Hopefully you and I are beyond all that, and are taking pictures in the real world, and in the real world we need good lenses. But good in what way? If a lens has 2.5% pincushion distortion at f/5.6 at 1/500th of a second in broad daylight: irrelevant. If a lens can give you a decent image wide open at 1/125th handheld at ISO3200? That’s what we need.

I’m not talking to studio photographers. I’m talking to those of us who shoot where the world is rough. I’m talking about jumping out of your car 20 minutes after sunset because you just got to the top of the hill where you could see that perfect tree against the fading light, and only have a few seconds to get the shot. I’m talking about flames shooting out of a warehouse window three blocks away because you’re stuck behind crime scene tape. That’s my world all the time.
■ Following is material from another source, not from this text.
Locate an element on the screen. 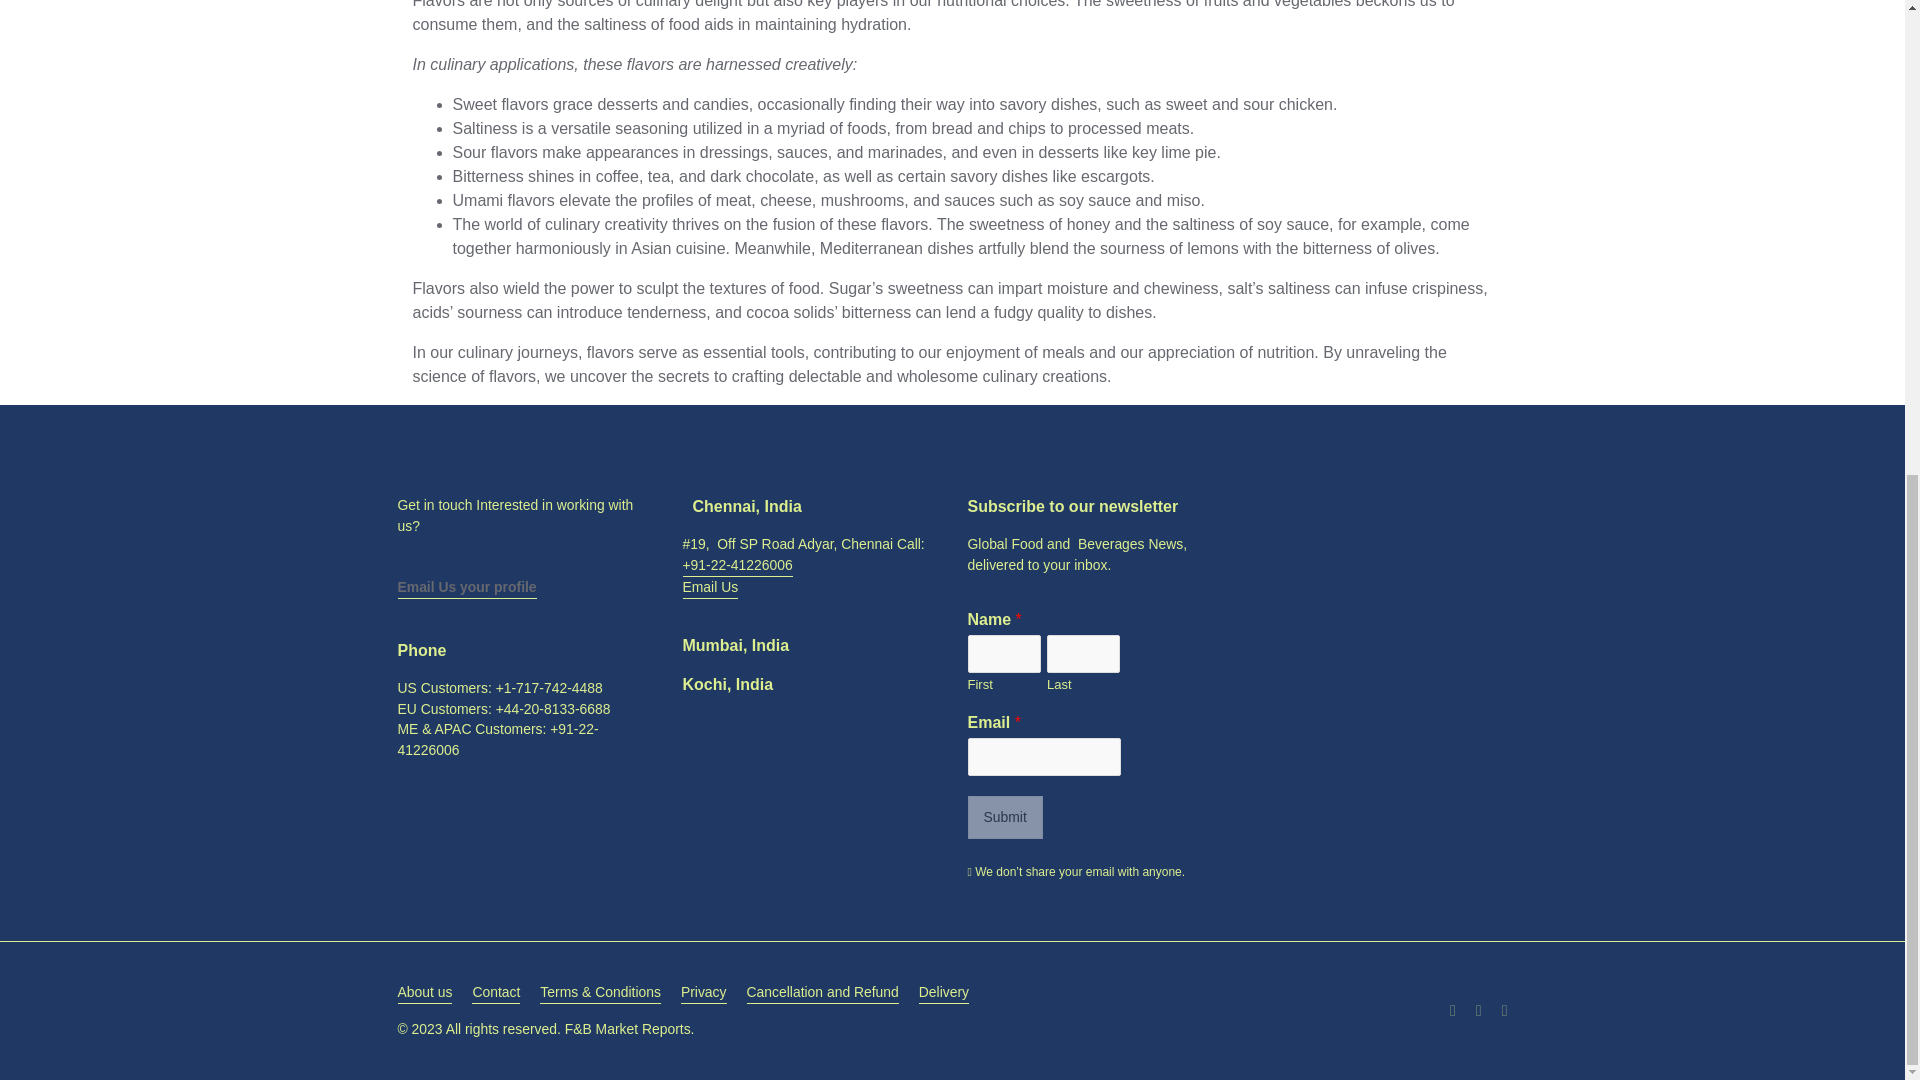 The height and width of the screenshot is (1080, 1920). About us is located at coordinates (425, 992).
I shot my sister’s wedding in December 2011 with a new Sigma 17-50mm f/2.8. I have a similar lens at work, but did not own one myself, so I thought it would be a smart buy. I ended up loving it, and the wedding images, plus everything I have shot with it since then, are great. The event was in a large room lit by four incandescent chandeliers, which gave a smooth, even light, albeit not a lot of it. I shot at ISO 3200 at f/2.8 in aperture priority mode, and shutter speeds fell into the 1/60 to 1/125 range. That’s not exactly a blisteringly fast shutter speed, but other factors can help make up for it, like lens sharpness.

I certainly could have shot the whole thing with flash, but quite honestly, I have never loved the look of bounce flash, and I despise the results of direct flash.

Of course I shot RAW files, which allowed me to milk the most out of the scenes, and reduce the noise I got from the high ISO setting. In the end, one of the reasons my images of the wedding were so successful was that I had a great lens in front of the camera.

Tracey and Nicole cut their wedding "cake" (actually doughnuts). You can see that although there wasn't much of it, the light had a magical quality to it.
Tracey and Nicole cut their wedding "cake" (actually doughnuts). You can see that although there wasn't much of it, the light had a magical quality to it.